** SOURCE EXTRACT **

-=-=-

Version: Next

Secondary indexes

Overview

Secondary indexes in DefraDB enable efficient document lookups by creating optimized data structures that map field values to documents. Instead of scanning entire collections, indexes allow DefraDB to quickly locate documents matching specific criteria.

Key Points

DefraDB's secondary indexing system uses the @index directive on GraphQL schema fields to create indexes that significantly improve query performance on filtered queries.

Core capabilities:

Field-level indexes – Index individual fields for fast lookups
Composite indexes – Index multiple fields together for complex queries
Unique constraints – Enforce uniqueness at the index level
Relationship indexes – Index foreign key relationships between documents
JSON field indexes – Index nested paths within JSON fields using inverted indexes
Array field indexes – Index values within array fields

Performance trade-off: Indexes improve read performance but add write overhead, as each document update must also update all relevant indexes. Indexing arrays and JSON fields can fill up storage quickly with large data.

Best practices: Index frequently filtered fields, avoid indexing rarely queried fields, and plan indexes based on your application's query patterns.

How indexes work

Basic concept

An index is a data structure that maps field values to document identifiers. Instead of scanning every document in a collection (a "table scan"), DefraDB can use the index to directly locate matching documents.

Without an index:

Query: Find users with age = 30
Process: Scan all user documents → Check each age field → Return matches
Cost: O(n) where n = total documents

With an index on age:

Query: Find users with age = 30
Process: Look up "30" in age index → Return matching document IDs
Cost: O(1) for lookup + O(m) for retrieval where m = matching documents

Index structure

For regular indexes, DefraDB stores index entries as key-value pairs where the document ID is part of the key and the value is empty:

/col_id/ind_id/field_values/_docID → {}

For unique indexes, the document ID is stored as the value instead:

/col_id/ind_id/field_values → _docID

For a User collection with an indexed name field, the entries look like:

Index entries:
"Alice/doc_id_1" → {}
"Bob/doc_id_2" → {}
"Bob/doc_id_3" → {}
"Charlie/doc_id_4" → {}

When you query for name = "Bob", DefraDB looks up "Bob" in the index and retrieves matching documents one by one (e.g., doc_id_2, then doc_id_3). If a limit: 1 is applied, only the first match is fetched.

Index types

Single-field indexes

The simplest form of index covers a single field:

type User {
  name: String @index
  email: String @index(unique: true)
}

Each indexed field creates a separate index structure. The unique: true parameter adds a constraint ensuring no duplicate values.

-=-=-

** EXERCISE REQUIREMENTS **
1. In the DefraDB indexing text, which directive is placed on GraphQL schema fields to create an index?
2. Based on the DefraDB indexing text, mark each statement yes or no, and back each answer with the words from the text that settle it:
(a) For unique indexes, the document ID is stored as the value.
(b) Indexes make writing documents faster.
(c) Finding users with a given age costs O(n) when no index exists.
3. Carry on the DefraDB indexing text, picking up right after its last sentence.
The entries that come after this text have nothing to do with the work here.

-=-=-

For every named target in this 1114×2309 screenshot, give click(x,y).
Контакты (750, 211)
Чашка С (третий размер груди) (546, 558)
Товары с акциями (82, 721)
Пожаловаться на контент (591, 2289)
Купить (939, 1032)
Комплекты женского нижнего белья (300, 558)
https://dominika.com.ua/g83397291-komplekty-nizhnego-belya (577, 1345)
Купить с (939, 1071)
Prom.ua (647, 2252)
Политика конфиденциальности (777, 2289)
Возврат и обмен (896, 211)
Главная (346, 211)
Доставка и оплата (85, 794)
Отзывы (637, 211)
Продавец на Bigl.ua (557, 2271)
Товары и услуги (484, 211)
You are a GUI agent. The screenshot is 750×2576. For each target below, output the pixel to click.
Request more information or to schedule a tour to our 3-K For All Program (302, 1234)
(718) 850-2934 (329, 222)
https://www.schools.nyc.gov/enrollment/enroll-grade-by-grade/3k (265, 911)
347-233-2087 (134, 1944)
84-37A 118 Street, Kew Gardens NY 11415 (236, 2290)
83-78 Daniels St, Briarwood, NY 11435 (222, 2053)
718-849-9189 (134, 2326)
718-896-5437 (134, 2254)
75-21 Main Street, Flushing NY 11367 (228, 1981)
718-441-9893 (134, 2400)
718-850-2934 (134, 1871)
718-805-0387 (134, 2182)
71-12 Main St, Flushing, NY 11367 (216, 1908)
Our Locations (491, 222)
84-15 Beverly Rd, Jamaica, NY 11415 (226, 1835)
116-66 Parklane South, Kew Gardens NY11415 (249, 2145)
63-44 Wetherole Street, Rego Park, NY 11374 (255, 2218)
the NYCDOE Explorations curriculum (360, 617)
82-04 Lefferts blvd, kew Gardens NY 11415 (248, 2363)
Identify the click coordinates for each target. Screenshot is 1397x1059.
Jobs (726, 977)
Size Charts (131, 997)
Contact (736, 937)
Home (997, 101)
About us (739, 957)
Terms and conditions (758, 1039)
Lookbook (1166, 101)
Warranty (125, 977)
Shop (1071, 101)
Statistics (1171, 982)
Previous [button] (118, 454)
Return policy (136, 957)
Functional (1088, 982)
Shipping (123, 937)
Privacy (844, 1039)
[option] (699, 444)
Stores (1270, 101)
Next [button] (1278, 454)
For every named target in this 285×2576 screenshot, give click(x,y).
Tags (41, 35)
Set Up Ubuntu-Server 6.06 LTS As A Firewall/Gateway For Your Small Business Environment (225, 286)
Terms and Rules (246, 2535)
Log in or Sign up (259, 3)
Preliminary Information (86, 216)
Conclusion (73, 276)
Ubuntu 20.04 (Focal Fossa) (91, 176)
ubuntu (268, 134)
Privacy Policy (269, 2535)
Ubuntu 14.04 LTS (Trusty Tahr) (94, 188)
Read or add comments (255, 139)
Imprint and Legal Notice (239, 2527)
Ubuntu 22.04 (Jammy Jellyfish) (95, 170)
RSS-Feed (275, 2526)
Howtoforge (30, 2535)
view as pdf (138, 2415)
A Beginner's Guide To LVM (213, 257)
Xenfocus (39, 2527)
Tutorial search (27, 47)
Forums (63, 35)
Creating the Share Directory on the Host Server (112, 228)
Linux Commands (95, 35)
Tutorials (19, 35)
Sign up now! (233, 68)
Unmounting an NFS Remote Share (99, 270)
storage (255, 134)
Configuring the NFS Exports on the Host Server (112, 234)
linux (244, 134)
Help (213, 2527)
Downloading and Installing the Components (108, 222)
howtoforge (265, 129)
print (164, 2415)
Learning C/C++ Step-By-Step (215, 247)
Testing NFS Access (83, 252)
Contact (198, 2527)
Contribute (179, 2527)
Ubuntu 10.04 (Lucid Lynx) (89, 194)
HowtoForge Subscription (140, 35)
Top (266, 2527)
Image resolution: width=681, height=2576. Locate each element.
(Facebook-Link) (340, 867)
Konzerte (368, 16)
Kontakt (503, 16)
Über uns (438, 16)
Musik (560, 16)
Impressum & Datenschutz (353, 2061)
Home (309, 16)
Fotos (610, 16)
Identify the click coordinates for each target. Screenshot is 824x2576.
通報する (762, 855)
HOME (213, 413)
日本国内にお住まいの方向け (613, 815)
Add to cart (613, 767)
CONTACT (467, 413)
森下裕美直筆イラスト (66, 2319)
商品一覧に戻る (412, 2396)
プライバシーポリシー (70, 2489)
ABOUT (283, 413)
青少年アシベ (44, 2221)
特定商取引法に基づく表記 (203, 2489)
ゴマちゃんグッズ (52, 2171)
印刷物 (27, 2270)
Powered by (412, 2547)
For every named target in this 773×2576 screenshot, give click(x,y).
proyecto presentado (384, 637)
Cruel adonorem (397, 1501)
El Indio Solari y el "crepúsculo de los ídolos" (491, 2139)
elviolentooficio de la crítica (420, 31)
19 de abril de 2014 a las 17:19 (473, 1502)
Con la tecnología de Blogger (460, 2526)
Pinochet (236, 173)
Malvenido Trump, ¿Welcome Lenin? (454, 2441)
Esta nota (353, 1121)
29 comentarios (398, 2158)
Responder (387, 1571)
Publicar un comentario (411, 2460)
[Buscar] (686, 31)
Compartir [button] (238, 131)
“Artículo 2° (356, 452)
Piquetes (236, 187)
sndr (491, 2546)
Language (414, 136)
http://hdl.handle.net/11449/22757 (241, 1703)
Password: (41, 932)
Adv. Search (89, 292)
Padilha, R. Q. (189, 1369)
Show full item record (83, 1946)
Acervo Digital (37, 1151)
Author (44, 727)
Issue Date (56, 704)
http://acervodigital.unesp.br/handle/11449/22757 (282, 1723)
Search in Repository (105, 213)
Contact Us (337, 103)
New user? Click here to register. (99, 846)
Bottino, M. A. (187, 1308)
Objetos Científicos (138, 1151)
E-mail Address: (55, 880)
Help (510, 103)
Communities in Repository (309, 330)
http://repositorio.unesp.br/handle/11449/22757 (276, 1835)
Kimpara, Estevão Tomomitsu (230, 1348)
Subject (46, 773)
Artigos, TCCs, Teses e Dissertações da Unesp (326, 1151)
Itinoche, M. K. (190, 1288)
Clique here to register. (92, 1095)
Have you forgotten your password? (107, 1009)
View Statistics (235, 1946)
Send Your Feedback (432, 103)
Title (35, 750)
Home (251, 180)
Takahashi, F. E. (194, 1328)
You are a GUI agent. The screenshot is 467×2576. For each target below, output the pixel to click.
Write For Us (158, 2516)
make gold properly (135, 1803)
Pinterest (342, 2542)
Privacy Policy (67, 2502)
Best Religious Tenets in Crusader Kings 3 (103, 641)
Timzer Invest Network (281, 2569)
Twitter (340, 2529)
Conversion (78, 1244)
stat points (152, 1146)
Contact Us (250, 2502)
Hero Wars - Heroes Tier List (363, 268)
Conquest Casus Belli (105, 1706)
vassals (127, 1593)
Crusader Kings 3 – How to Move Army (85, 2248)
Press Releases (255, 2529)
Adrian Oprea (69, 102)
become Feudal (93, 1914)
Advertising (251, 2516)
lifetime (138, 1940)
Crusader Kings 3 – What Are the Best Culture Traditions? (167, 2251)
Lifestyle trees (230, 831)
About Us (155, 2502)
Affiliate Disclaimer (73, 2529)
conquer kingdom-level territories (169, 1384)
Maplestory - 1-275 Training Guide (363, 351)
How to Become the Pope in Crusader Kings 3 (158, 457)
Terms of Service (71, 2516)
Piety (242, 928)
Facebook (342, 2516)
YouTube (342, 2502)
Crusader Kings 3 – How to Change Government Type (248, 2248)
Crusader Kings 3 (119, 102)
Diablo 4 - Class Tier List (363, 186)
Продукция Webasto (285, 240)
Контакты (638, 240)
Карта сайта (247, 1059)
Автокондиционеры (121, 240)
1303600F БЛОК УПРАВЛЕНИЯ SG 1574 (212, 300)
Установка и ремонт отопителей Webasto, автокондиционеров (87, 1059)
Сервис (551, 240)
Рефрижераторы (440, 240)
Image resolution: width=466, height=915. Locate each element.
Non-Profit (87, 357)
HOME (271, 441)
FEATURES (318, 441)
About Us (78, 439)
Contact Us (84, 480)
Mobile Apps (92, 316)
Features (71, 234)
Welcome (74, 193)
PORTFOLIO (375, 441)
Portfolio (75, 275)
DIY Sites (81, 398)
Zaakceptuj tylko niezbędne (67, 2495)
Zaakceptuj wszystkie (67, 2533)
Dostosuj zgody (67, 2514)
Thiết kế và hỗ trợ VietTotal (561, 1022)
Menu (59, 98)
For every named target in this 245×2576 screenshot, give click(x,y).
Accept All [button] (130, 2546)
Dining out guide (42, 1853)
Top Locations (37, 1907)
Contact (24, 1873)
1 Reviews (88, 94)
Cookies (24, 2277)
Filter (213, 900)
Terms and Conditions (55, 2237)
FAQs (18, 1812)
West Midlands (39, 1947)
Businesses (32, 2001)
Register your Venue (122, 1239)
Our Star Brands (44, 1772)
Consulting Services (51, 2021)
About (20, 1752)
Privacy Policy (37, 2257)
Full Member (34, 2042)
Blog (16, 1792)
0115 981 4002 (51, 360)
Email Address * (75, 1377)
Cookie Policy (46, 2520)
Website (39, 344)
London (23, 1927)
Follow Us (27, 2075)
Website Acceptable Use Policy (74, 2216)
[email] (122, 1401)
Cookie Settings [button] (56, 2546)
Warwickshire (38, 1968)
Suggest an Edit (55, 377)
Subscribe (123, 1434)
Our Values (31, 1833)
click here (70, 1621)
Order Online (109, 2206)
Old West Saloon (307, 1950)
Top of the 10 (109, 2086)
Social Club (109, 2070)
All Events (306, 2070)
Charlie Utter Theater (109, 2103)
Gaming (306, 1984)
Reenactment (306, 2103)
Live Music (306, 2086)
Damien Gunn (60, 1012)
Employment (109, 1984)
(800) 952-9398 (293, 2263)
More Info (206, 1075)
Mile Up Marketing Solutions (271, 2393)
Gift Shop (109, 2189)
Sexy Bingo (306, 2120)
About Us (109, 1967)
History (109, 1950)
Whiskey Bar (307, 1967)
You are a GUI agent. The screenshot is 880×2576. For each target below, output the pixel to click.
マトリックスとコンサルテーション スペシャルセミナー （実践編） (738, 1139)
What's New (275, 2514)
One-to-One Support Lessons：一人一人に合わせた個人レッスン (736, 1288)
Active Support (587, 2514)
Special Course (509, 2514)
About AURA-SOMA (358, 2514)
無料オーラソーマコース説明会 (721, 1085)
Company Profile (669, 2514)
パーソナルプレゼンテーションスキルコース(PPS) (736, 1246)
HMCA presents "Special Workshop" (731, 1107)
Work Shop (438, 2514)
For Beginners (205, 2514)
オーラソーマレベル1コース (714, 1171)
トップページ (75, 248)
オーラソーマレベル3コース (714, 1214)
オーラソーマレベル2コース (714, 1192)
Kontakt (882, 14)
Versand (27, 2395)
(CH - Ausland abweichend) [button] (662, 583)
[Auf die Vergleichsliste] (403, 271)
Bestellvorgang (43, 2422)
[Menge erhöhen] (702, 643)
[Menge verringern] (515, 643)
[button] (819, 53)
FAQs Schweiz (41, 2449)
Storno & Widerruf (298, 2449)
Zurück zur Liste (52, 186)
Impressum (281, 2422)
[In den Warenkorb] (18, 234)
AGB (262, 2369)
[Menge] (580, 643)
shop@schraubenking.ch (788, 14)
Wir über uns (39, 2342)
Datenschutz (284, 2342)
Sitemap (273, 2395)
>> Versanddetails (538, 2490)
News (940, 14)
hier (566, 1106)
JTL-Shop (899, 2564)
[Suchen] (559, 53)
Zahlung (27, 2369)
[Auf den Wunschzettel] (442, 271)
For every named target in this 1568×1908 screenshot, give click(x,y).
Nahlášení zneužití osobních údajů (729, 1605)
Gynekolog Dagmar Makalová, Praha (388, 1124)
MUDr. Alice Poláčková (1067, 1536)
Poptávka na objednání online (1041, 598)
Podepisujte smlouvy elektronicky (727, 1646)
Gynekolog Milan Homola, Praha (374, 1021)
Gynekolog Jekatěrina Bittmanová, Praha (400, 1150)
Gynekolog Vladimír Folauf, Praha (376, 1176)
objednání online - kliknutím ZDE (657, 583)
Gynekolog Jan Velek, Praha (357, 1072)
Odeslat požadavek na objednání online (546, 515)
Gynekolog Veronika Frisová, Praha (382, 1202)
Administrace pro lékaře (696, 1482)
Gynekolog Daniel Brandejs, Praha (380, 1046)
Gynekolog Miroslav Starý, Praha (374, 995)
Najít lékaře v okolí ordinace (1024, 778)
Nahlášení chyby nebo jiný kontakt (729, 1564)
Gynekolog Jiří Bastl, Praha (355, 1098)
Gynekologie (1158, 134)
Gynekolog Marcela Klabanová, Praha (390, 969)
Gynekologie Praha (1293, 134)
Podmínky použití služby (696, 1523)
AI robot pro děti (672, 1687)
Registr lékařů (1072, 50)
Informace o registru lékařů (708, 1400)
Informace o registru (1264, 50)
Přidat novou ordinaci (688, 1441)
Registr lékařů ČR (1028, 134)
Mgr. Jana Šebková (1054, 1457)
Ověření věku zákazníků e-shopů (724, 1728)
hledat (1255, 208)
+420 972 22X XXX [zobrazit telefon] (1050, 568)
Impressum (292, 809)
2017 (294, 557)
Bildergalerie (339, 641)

-=-=-

** THE RESULTS **
1. The @index directive.

2.
(a) Yes: "For unique indexes, the document ID is stored as the value instead"
(b) No: "Indexes improve read performance but add write overhead"
(c) Yes: "Cost: O(n) where n = total documents"

3.
Composite indexes

Composite indexes span multiple fields and are optimized for queries filtering on those fields together:

type Article @index(includes: [
  {field: "status"},
  {field: "publishedAt"}
]) {
  status: String
  publishedAt: DateTime
}

Index structure:

published/2024-01-15/doc_id_1 → {}
published/2024-01-16/doc_id_2 → {}
published/2024-01-16/doc_id_3 → {}
draft/2024-01-15/doc_id_4 → {}

(Note: col_id and index_id are always prefixed but omitted here for clarity.)

Composite indexes are efficient for queries like:

filter: {
  status: {_eq: "published"}
  publishedAt: {_gt: "2017-07-23T03:46:56-05:00"}
}

Queries filtering only on the second field (publishedAt alone) will not use this index at all.

Unique indexes

Unique indexes enforce uniqueness constraints at the database level:

type User {
  email: String @index(unique: true)
}

When you try to create a document with a duplicate email, DefraDB will reject it. This is more efficient than manually checking for duplicates in your application code.

Performance impact: Unique indexes require an additional read operation on every insert or update to check for existing values.

Relationship indexing

How relationship indexes work

When you index a relationship field, DefraDB creates an index on the foreign key reference:

type User {
  address: Address @primary @index
}

type Address {
  city: String @index
}

This creates two indexes:

User → Address foreign key index
Address city field index

Query optimization with relationship indexes

Consider this query:

User(filter: {address: {city: {_eq: "Montreal"}}})

Without indexes:

Scan all User documents
For each User, fetch the related Address
Check if city matches "Montreal"
Return matching Users

With indexes:

Look up "Montreal" in the Address city index → Get Address IDs
Look up those Address IDs in the User→Address relationship index → Get User IDs
Retrieve those User documents

The indexed approach avoids scanning the entire User collection and performs direct lookups instead.

Enforcing relationship cardinality

Unique relationship indexes enforce one-to-one relationships:

type User {
  address: Address @primary @index(unique: true)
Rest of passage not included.